The facility, known as the Kinetic Cyber Range, spans 6,700 square metres and operates as a fully functional simulation environment. Every building is wired with real networks, live systems, and internet-connected devices that behave exactly as they would in the outside world.

"This is about as real as it's going to get before people go out in the field," said Dave Beachboard, who manages the facility.

From Classrooms to the Field

Before the Kinetic Cyber Range opened its doors in February 2025, FBI training was largely confined to desks and lecture halls. Agents studied theory, processed sample devices, and learned about servers with minimal hands-on experience. That approach has now been completely overhauled.

Since opening, the facility has already trained more than 1,400 agents and agency partners — a significant milestone that underscores both the demand for this type of training and its rapid adoption across law enforcement.

What Agents Actually Do There

Training scenarios inside the facility are deliberately designed to mirror real-world investigations.
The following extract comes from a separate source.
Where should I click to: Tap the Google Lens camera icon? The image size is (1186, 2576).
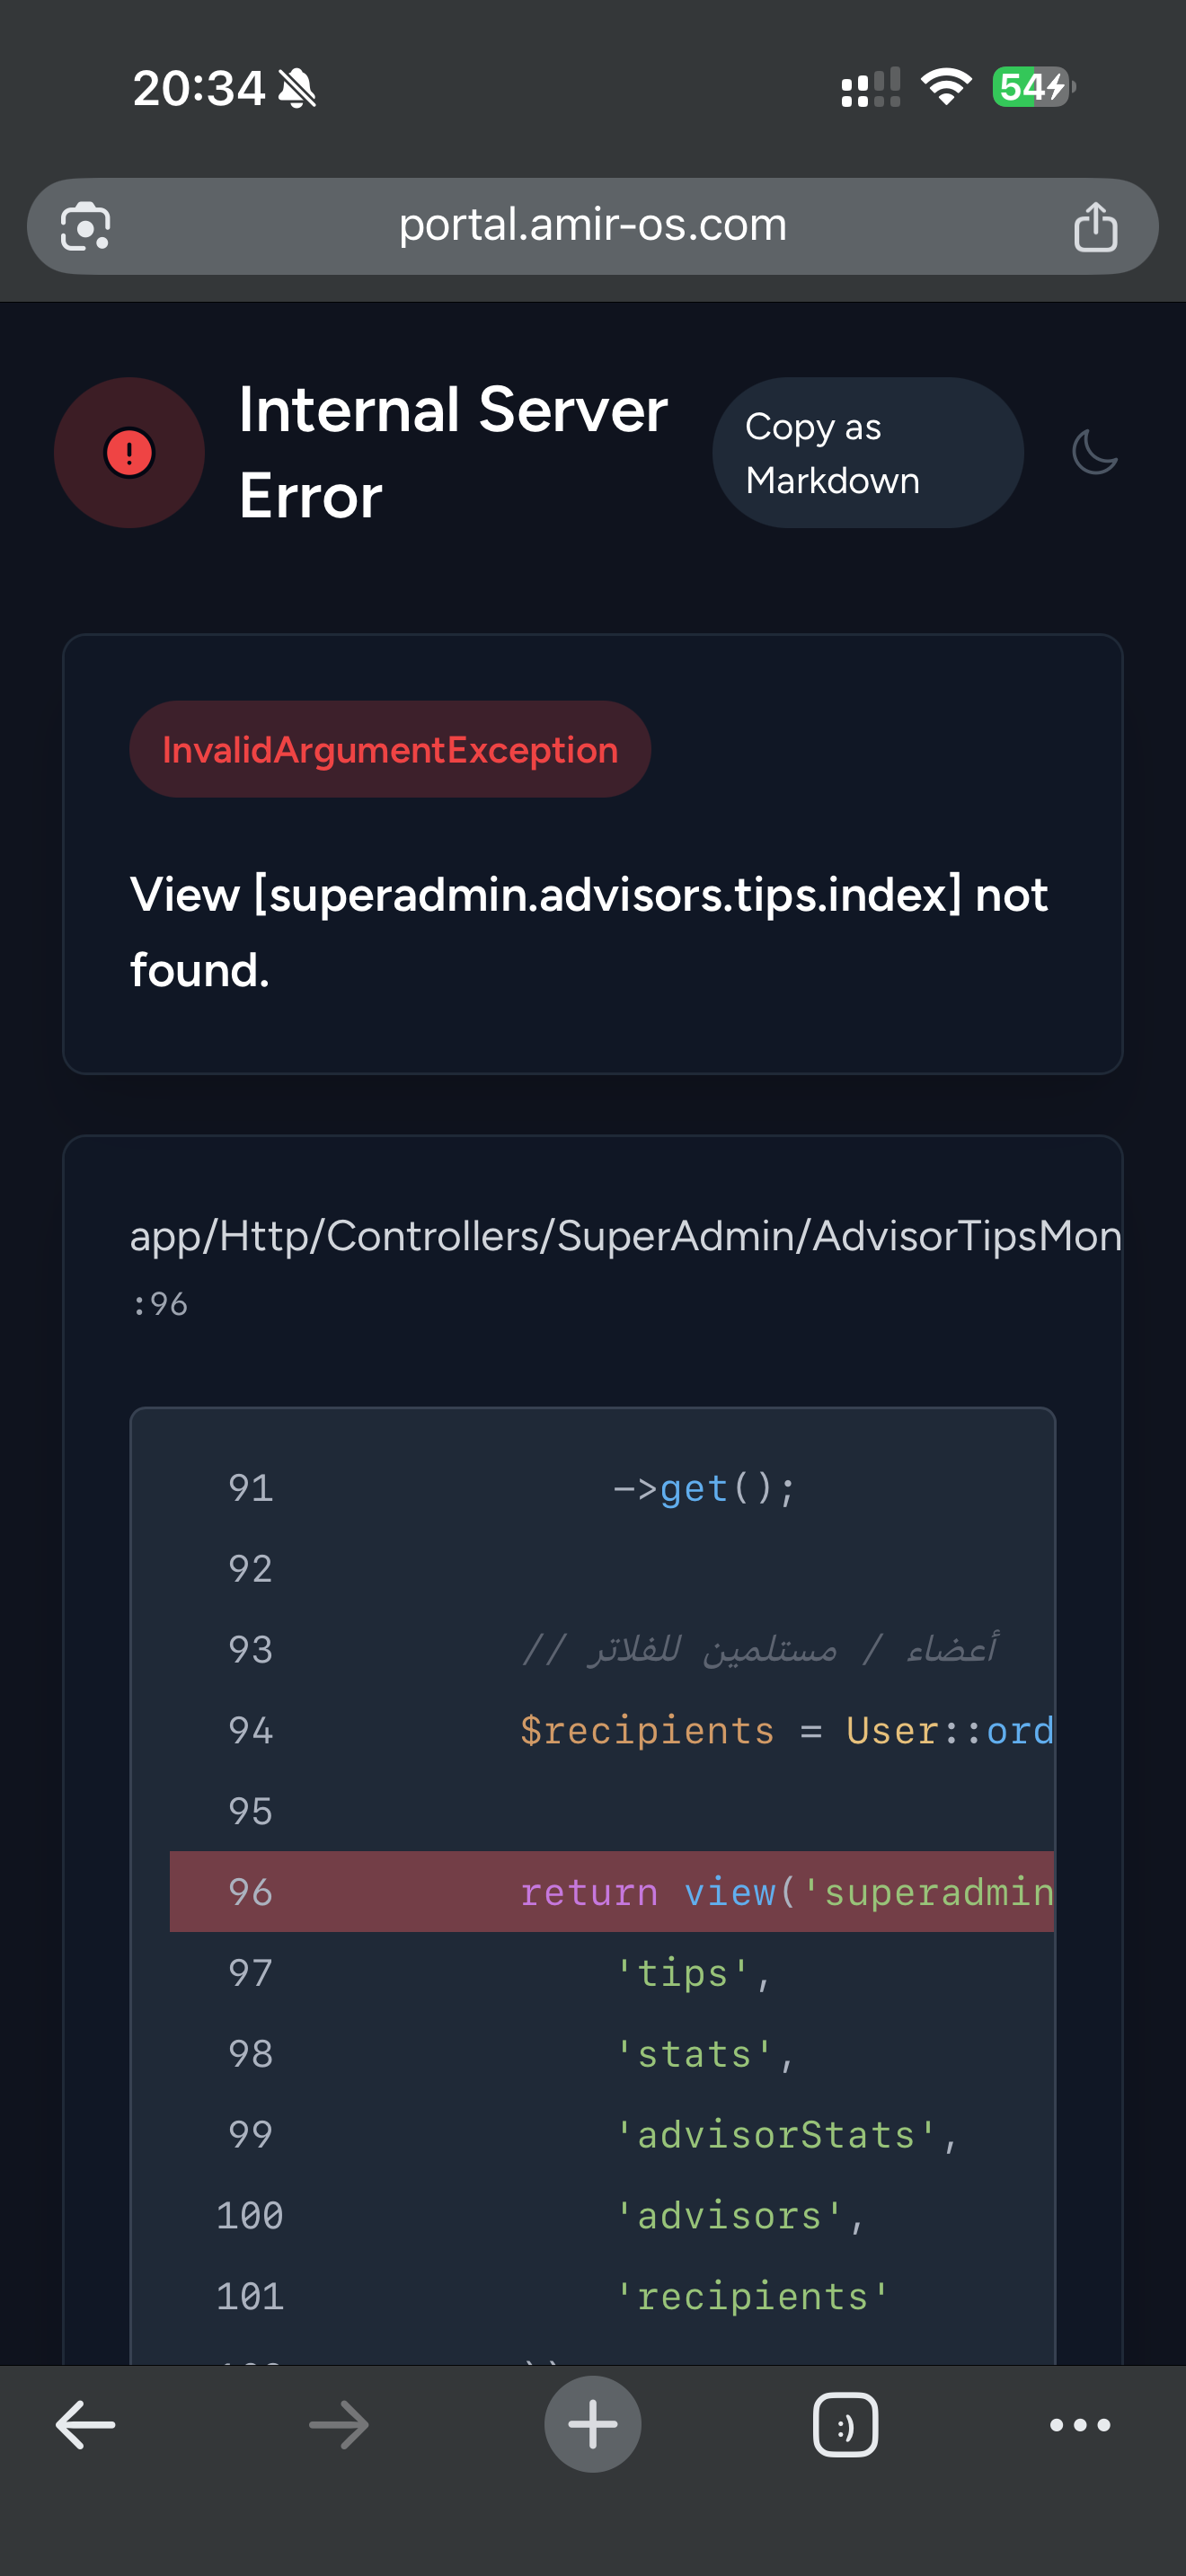pos(85,227)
In one exercise, agents disassemble a vehicle's interior and trace wiring to its electronic control systems — skills that could reveal a vehicle's location history and identify who was behind the wheel.

In another, trainees enter a mock home filled with smart devices and must make critical decisions: what gets seized as evidence, and what gets left behind.

The facility also includes a working data centre running over 200 servers — some on Windows, others on Linux — giving agents direct experience navigating the kind of infrastructure they'll encounter during actual investigations.

"When they start diving into the network, they're going to see active directory, email, firewalls — everything that's typical of that venue," Beachboard said.

The Human Side of Cyber Crime

Not all of the training is technical. Agents also practice conducting interviews with actors playing business owners, corporate executives, and legal teams. The goal is to sharpen communication skills — explaining what investigators are collecting and, just as importantly, what they are not.

"Cyber is not just technical," said Stephanie Cassioppi, who leads the cyber training unit in Huntsville. "It's also practicing those soft skills, the dealing with people."

Cassioppi's team also trains agents to track digital activity across multiple networks and jurisdictions — a critical capability given that many cyber threats originate overseas.

"The odds are I'm never going to get my hands on their computer or their phone," she said. "So we have to teach agents to follow the trail wherever it leads."

A New Standard for Law Enforcement Training

The Kinetic Cyber Range represents a broader shift in how law enforcement approaches the growing complexity of cybercrime. By immersing agents in realistic, high-pressure environments before they hit the field, the FBI is betting that hands-on experience will produce sharper, more confident investigators.

As cyber threats continue to evolve, facilities like this one may well become the new standard — not just for the FBI, but for agencies around the world.